TASK INSTRUCTIONS. Without the images, write out all of the following entries exactly.

SOURCE INFORMATION.
☆ ☆ ☆ ☆

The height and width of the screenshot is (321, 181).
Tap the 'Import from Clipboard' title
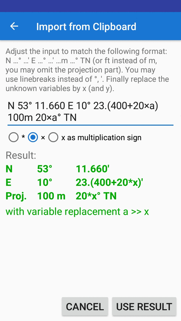click(86, 27)
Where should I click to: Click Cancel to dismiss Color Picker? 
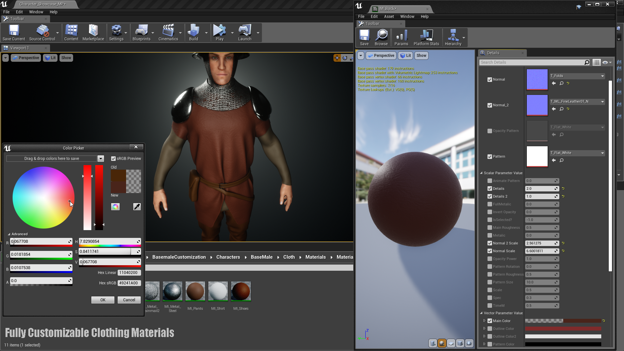coord(129,300)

☆ ☆ ☆ ☆

COMPLETED TASK.
The height and width of the screenshot is (321, 181).
Tap the 'Import from Clipboard' title
click(86, 27)
Where should I click to: Click Cancel to dismiss Color Picker? 
coord(129,300)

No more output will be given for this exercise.